WORK TASK: In the listing that follows, the lines starting at the one containing "VIDEO NADZOR I SIGURNOSNA OPREMA (180, 127)" and ending at the one containing "[Facebook social button] (971, 891)" are to be returned exactly, both boundary lines included, and no others.

DATA FOR REVIEW:
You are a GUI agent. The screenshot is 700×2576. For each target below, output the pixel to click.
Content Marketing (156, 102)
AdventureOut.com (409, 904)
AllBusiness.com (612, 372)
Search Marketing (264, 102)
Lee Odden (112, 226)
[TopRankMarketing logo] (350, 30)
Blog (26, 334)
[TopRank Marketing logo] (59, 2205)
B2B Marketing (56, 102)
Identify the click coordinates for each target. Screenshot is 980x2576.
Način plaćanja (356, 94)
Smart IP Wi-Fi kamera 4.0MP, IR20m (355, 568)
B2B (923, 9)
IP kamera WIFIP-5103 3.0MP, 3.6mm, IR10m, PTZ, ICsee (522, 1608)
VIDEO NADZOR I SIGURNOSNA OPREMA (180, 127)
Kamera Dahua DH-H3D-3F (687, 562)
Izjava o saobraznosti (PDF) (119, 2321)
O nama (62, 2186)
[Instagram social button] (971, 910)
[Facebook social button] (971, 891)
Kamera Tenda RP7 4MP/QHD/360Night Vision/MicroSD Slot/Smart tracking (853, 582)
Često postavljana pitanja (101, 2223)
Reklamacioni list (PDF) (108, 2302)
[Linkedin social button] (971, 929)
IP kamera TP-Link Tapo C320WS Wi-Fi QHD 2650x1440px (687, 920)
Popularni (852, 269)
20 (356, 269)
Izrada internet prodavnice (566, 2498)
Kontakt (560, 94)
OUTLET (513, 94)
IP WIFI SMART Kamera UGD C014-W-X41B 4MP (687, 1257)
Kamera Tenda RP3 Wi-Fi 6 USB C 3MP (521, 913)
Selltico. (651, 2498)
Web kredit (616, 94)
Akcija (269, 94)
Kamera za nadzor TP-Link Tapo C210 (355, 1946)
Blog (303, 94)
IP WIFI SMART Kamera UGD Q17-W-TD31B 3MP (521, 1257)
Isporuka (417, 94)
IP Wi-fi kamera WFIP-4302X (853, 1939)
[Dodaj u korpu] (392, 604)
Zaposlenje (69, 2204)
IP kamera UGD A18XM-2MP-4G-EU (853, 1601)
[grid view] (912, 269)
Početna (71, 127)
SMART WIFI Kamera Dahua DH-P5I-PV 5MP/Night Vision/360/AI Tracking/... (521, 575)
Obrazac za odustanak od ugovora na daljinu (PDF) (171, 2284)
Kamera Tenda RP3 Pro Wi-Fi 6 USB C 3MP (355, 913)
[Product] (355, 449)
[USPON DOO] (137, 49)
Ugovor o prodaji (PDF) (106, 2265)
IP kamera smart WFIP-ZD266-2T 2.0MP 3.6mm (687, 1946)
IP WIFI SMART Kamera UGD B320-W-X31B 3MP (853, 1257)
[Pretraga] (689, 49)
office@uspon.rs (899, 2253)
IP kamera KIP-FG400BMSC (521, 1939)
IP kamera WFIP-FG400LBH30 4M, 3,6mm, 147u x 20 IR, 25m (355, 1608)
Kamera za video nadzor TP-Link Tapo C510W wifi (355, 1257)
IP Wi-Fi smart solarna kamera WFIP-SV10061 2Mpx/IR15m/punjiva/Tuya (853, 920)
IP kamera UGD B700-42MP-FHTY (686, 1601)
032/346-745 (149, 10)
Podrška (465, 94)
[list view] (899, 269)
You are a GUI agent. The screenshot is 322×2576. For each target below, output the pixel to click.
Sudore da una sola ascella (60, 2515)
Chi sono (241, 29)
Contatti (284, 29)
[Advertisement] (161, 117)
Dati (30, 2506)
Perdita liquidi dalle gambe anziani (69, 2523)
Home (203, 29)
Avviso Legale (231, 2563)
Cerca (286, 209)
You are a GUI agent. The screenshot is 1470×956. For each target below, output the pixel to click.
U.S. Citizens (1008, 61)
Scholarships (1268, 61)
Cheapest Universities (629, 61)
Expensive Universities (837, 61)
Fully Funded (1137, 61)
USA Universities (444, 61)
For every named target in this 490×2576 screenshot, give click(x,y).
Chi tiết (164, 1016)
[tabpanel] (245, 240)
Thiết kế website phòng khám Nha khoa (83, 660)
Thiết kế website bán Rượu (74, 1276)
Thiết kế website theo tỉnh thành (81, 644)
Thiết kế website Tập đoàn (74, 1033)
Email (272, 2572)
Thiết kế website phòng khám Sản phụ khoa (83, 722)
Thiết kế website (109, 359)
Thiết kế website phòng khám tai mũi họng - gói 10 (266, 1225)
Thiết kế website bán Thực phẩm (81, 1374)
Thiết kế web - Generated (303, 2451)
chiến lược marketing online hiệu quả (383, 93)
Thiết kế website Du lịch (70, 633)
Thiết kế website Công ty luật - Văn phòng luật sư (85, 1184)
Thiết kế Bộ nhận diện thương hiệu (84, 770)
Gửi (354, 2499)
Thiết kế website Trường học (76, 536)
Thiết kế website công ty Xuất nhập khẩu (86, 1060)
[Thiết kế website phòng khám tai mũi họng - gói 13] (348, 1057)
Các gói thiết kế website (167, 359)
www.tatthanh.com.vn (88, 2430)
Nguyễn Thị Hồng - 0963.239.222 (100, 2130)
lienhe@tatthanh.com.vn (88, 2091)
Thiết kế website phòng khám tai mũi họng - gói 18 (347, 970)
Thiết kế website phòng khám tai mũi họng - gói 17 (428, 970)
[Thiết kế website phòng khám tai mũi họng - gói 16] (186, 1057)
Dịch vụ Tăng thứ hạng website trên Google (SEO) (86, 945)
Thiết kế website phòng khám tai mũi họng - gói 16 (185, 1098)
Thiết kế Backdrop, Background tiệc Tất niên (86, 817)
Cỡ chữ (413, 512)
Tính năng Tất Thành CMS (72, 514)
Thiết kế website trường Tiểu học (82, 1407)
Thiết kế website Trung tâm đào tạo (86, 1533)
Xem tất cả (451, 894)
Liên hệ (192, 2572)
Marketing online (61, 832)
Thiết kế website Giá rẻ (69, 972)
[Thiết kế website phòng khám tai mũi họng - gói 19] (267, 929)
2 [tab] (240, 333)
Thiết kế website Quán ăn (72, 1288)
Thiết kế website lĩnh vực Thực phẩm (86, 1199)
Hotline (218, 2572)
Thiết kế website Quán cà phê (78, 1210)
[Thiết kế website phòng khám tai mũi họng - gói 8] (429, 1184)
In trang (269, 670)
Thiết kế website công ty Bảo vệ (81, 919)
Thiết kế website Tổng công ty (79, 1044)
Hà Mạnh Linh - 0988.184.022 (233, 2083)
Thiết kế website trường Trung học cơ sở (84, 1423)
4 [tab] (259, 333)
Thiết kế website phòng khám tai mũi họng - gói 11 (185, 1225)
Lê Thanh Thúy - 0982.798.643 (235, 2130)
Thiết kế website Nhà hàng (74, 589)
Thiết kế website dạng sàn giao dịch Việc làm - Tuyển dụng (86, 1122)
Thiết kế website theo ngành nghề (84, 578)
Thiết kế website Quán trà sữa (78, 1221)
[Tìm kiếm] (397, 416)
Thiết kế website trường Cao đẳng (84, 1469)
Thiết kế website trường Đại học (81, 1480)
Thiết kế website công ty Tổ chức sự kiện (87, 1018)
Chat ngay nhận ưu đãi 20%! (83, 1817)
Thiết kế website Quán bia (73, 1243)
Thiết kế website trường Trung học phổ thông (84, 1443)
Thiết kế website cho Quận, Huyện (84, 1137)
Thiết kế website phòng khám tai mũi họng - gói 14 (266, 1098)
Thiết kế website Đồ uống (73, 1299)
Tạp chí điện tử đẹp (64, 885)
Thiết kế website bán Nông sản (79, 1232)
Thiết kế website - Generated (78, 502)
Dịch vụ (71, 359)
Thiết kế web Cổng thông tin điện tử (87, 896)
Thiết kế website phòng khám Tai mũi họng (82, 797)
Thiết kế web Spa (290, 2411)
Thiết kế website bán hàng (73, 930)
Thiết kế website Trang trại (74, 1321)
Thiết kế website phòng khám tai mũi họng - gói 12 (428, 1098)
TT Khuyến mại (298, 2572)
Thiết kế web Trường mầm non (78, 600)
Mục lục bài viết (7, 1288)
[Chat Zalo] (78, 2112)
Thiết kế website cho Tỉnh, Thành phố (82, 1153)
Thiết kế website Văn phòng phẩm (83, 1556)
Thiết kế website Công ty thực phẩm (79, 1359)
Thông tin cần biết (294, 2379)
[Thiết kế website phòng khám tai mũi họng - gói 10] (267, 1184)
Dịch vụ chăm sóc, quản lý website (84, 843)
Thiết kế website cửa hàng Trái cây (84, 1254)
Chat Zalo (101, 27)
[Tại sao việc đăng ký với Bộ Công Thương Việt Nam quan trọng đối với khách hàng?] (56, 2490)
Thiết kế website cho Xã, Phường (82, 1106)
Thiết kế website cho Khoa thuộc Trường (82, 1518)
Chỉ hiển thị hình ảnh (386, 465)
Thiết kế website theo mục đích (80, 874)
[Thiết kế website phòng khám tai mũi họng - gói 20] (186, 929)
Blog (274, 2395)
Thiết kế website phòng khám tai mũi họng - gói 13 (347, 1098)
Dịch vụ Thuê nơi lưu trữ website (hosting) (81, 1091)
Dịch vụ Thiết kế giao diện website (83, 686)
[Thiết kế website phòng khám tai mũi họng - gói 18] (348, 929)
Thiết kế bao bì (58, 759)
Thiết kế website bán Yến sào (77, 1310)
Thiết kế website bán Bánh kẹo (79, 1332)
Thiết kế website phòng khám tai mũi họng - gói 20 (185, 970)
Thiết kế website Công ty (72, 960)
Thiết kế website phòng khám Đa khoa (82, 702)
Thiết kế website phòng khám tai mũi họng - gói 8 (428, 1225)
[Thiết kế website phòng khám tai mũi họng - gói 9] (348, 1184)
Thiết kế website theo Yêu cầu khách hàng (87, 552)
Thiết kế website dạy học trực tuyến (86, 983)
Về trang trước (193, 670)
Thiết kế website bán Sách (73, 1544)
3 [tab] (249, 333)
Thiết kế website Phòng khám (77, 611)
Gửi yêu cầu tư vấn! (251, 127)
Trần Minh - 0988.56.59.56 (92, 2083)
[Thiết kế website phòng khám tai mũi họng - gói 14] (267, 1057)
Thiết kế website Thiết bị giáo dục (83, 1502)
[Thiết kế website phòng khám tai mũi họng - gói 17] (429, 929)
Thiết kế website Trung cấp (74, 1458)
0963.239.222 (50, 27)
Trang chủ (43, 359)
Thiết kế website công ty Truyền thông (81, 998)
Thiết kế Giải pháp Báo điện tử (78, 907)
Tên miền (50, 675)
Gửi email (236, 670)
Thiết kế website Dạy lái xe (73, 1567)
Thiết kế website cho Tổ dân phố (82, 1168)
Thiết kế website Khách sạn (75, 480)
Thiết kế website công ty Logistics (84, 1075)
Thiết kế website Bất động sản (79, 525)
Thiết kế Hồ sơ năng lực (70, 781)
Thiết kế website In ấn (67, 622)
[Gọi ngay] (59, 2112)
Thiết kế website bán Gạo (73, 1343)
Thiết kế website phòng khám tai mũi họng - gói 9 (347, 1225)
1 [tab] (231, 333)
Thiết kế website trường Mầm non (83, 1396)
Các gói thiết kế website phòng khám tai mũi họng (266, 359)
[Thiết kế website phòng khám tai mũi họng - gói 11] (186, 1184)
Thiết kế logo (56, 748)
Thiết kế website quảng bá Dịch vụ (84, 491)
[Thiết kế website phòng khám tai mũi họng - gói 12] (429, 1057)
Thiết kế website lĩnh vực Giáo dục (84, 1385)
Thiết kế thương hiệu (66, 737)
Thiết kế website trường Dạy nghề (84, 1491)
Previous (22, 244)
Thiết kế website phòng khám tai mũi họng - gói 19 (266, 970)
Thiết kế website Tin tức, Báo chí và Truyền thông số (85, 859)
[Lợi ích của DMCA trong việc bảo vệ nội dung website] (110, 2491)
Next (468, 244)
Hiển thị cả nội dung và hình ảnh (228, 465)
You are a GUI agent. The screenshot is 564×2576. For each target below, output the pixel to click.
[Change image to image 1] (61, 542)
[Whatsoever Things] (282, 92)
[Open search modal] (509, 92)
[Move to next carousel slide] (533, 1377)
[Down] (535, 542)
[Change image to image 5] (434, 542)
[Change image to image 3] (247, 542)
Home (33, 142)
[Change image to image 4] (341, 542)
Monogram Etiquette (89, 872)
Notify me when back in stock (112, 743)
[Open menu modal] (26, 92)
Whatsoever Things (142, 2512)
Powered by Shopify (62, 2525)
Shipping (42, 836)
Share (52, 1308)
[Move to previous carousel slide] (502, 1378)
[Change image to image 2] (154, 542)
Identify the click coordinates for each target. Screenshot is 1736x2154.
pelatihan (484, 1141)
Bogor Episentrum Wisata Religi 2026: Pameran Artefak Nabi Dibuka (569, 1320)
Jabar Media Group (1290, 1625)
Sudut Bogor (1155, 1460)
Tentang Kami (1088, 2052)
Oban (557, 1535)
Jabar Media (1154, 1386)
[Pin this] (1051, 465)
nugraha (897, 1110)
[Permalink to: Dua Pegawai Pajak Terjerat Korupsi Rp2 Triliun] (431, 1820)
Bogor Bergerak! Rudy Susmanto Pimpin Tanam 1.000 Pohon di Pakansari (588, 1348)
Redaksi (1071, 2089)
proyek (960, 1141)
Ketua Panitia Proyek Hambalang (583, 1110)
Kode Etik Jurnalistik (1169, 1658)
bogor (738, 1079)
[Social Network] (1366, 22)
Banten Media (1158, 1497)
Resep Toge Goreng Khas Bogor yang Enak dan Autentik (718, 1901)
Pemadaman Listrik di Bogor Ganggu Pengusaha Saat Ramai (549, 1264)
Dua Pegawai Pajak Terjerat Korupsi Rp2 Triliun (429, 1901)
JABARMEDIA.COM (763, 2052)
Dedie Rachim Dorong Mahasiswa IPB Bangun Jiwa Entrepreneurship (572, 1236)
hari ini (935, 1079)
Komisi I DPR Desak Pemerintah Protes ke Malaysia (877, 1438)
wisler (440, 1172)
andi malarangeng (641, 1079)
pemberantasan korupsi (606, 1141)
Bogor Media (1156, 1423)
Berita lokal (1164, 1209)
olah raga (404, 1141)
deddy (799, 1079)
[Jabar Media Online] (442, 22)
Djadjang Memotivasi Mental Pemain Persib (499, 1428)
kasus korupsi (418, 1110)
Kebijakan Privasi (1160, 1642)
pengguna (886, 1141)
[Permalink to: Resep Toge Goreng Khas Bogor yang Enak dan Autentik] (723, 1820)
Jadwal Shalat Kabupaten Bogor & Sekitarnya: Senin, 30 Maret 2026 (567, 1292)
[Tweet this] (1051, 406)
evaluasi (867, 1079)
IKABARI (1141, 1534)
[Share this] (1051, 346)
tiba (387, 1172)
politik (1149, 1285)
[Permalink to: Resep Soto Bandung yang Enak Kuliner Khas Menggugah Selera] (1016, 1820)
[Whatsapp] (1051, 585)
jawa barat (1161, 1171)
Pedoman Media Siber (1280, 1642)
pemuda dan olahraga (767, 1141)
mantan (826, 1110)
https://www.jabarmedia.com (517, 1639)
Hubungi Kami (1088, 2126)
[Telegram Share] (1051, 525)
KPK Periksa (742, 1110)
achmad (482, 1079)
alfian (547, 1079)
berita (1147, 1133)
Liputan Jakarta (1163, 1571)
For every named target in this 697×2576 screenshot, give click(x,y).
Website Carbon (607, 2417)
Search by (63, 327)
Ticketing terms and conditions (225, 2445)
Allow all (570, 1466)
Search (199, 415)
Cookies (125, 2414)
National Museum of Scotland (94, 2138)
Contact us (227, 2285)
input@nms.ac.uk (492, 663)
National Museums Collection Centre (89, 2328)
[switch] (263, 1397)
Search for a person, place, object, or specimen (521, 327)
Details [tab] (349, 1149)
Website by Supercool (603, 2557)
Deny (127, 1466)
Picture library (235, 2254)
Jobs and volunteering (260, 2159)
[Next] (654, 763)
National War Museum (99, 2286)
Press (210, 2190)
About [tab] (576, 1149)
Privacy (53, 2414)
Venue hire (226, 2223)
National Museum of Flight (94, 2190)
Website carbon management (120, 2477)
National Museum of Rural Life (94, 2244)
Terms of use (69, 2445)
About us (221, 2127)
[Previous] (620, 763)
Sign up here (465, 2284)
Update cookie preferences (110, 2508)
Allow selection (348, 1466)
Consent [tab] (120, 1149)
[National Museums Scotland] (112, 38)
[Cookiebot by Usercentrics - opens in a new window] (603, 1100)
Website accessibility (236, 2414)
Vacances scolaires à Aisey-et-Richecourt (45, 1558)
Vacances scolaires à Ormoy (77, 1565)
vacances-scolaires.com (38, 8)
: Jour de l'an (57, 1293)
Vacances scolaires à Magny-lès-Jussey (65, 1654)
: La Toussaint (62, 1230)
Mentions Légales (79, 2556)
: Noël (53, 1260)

EXPECTED OUTPUT:
VIDEO NADZOR I SIGURNOSNA OPREMA (180, 127)
Kamera Dahua DH-H3D-3F (687, 562)
Izjava o saobraznosti (PDF) (119, 2321)
O nama (62, 2186)
[Instagram social button] (971, 910)
[Facebook social button] (971, 891)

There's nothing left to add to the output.